• _REQUIREMENTS_:
1. In the report on Archbishop Foley's address to advertisers, update the stretch from "The president of" through "Archbishop Foley stressed." so that "Holy See Press Office" replaces "Vatican Information Service".
2. According to the report on Archbishop Foley's address to advertisers, what was the title of his talk?
[START OF TEXT EXTRACT]
Addressing the World Federation of Advertisers amid its 50th anniversary celebrations Tuesday, Archbishop John Foley stressed the need for advertising to pursue the common good.

The president of the Pontifical Council for Social Communications, in a talk entitled "A Good Name is the Best Advertisement," said that he wanted to underscore several principles and concerns, the Vatican Information Service reported.

The first is that "being is better than having." Our God-given dignity depends on the former, not the latter, Archbishop Foley stressed.

He exhorted the advertisers "not to put poor people down, even subconsciously. Emphasize quality, emphasize efficiency, emphasize even better grooming and cleanliness and good appearance -- but please, do not suggest that a possession is going to make one person better than another."

"A second principle is: Each person must be treated with respect," the archbishop continued. "We resent it as employees if we are treated as factors of production rather than as persons; we can resent it in advertising if individuals depicted are portrayed as objects rather than as persons and, indeed, if we -- the audience of consumers -- are treated as so many numbers to be reached instead of as persons to whom an important message is to be communicated."

"A third principle of ethics in communications is the common good," he added. "A growing concern in democratic societies is the ethical aspect of political campaigning" when, for example, "the costs of advertising limit political competition to wealthy candidates or groups," thus obstructing the democratic process.

"As you know, advertising profoundly affects the values and the morals in society -- and not just people's buying habits," the archbishop concluded. "I hope you realize your own power -- and that you continue to use it responsibly, as so many of you do."
[END OF TEXT EXTRACT]
[START OF SOURCE EXCERPT]
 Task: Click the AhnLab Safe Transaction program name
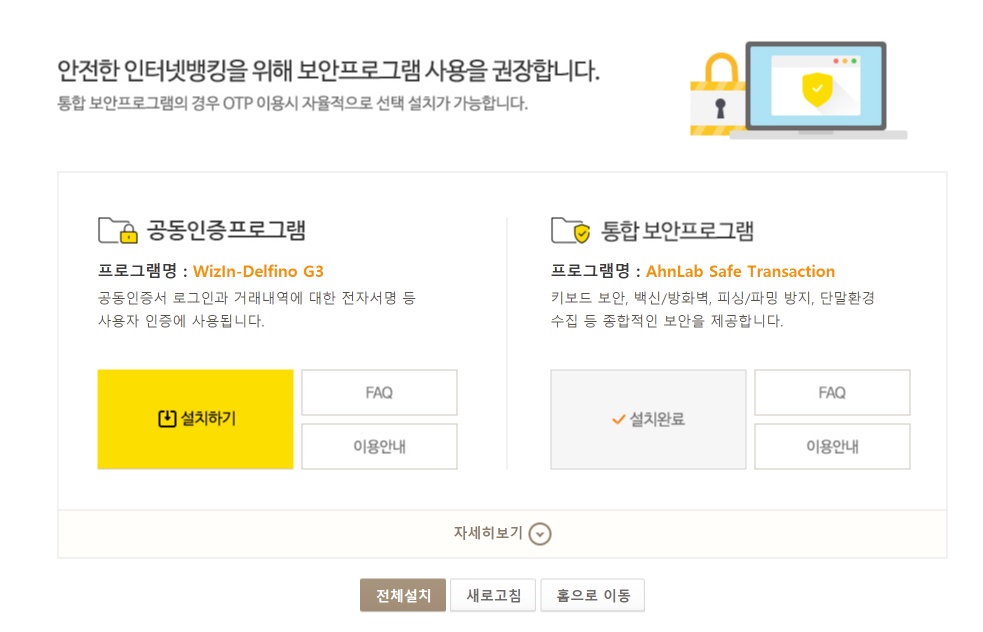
[END OF SOURCE EXCERPT]
• _EXERCISE RESPONSES_:
1.
The president of the Pontifical Council for Social Communications, in a talk entitled "A Good Name is the Best Advertisement," said that he wanted to underscore several principles and concerns, the Holy See Press Office reported.

The first is that "being is better than having." Our God-given dignity depends on the former, not the latter, Archbishop Foley stressed.

2. "A Good Name is the Best Advertisement."